Late yesterday, Commissioner Michael Yaki, who was appointed by House Speaker Nancy Pelosi (D-CA), issued a statement slamming the conservatives on the commission for keeping him and two other commissioners out of the planning of the conference, which he called “woefully short on civil rights.”Yaki said he expects the conference — which, among other topics, will debate whether the U.S. Commission on Civil Rights should continue to exist — to attract at best a few hundred attendees at a cost of $100,000 to the government.
He also said the conference, much of which will focus on family structure and education reform, ignores fundamental civil rights issues of the day — including the recent surge in Islamophobia.
“The topics are extremely narrow and do not begin to address the issues raised in the 21st century — such as immigration backlash on our Hispanic community, Islamophobia since 9/11, gay and lesbian rights, just to name a few — much less those issues that still linger from the last fifty years since the Commission’s inception,” Yaki said in a statement.
Here is Yaki’s his statement, in full:
“It is a sad day when the United States Commission on Civil Rights sponsors a so-called ‘national conference’ that is not national in scope and woefully short on civil rights. It does not seek to solicit the input or participation of notable and distinguished civil rights organizations representing Black, Hispanic, Asian, and Women’s organizations. The topics are extremely narrow and do not begin to address the issues raised in the 21st century — such as immigration backlash on our Hispanic community, Islamophobia since 9/11, gay and lesbian rights, just to name a few — much less those issues that still linger from the last fifty years since the Commission’s inception.
It is important to note that this agenda was entirely the work of five conservative Commissioners and does not reflect any participation or input from the two Democratic apppointees to the Commission — myself and Commissioner Arlan Melendez — nor input from the lone Republican who has made immense contributions to the literature on civil rights and education, Vice-Chair Abigail Thernstrom.
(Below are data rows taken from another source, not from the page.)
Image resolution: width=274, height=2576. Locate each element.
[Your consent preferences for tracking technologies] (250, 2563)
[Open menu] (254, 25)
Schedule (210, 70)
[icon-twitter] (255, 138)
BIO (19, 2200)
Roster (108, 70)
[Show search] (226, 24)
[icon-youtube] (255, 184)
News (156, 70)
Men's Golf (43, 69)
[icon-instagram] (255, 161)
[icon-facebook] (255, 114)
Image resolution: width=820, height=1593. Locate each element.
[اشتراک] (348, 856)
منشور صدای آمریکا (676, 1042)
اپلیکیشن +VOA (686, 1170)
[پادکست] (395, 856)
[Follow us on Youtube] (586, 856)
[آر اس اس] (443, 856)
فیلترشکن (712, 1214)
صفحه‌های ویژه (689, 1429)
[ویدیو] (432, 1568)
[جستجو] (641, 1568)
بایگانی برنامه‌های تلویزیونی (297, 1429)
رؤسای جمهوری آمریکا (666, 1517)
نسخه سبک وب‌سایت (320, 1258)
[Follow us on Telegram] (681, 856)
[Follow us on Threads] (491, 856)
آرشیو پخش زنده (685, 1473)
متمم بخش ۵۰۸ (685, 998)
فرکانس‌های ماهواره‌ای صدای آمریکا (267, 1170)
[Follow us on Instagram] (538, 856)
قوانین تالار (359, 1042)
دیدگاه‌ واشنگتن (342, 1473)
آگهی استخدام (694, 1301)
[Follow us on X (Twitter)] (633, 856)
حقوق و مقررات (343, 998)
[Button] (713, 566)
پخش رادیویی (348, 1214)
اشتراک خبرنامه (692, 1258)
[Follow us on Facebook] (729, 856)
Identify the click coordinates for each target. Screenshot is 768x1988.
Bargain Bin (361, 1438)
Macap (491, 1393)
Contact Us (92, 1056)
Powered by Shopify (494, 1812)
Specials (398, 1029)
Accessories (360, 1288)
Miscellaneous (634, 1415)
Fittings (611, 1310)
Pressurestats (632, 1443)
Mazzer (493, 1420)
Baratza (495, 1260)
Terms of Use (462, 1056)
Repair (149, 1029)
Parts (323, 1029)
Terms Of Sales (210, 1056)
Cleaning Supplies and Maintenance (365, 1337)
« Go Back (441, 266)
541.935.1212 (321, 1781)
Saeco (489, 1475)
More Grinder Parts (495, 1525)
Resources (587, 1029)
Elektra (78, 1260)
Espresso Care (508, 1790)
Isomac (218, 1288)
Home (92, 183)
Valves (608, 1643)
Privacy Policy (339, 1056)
The three of us — a bipartisan minority on the Commission — were excluded from all planning for the conference and indeed did not even know who the speakers would be until very recently.
We are spending over $100,000 of taxpayer funds for a conference that may attract, at best, a few hundred attendees. Hopefully, under new leadership, the Civil Rights Commission may regain its credibility and once again address the important issues affecting continuing and new forms of discrimination in our society.”